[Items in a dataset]
....................

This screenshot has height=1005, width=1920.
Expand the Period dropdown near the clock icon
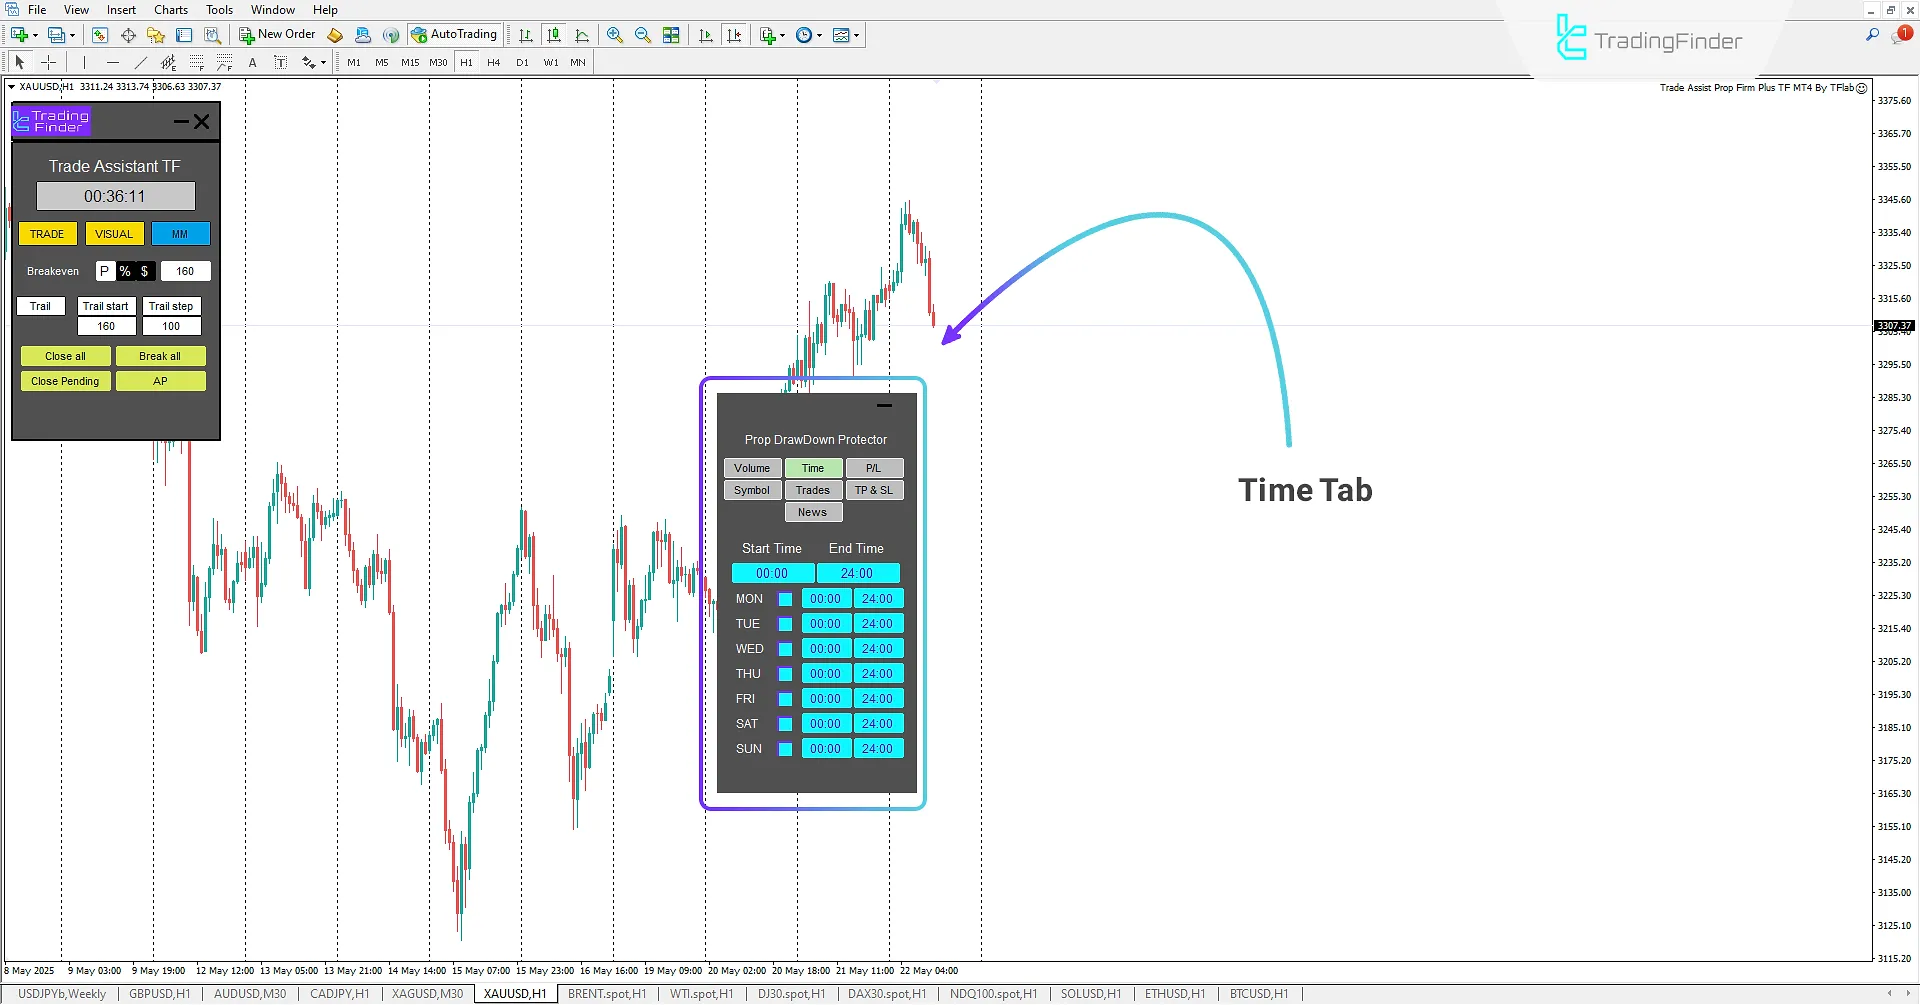point(820,34)
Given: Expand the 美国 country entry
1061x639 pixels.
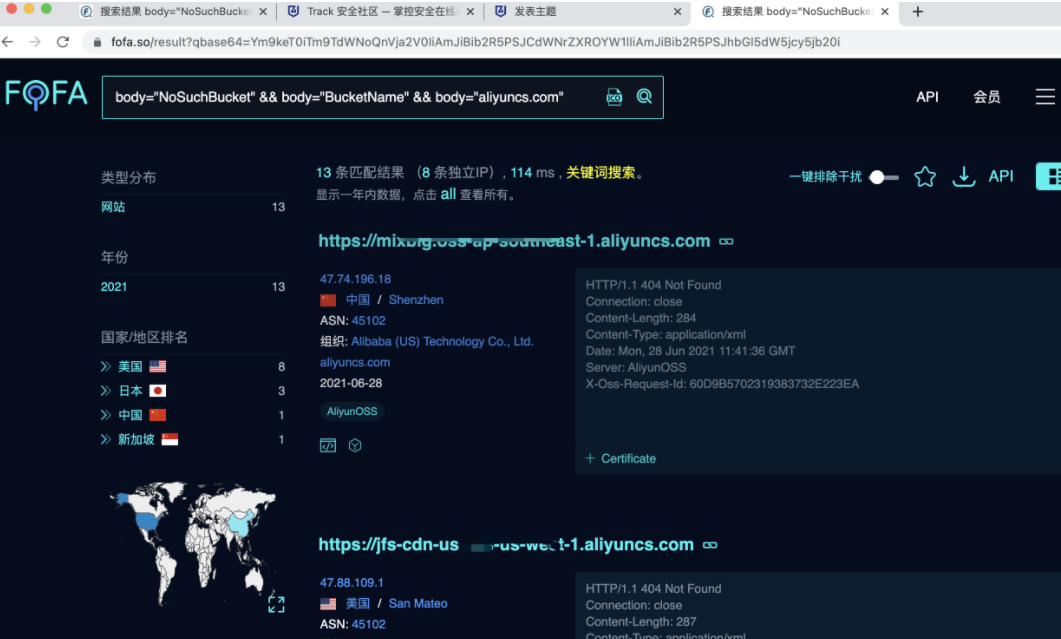Looking at the screenshot, I should click(106, 366).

....................

Requirements: Quote all the lines of the data above word for word, leaving out the pictures.

Solution for this exercise:
This screenshot has height=1005, width=1920.
Expand the Period dropdown near the clock icon
point(820,34)
Given: Expand the 美国 country entry
1061x639 pixels.
Looking at the screenshot, I should click(106, 366).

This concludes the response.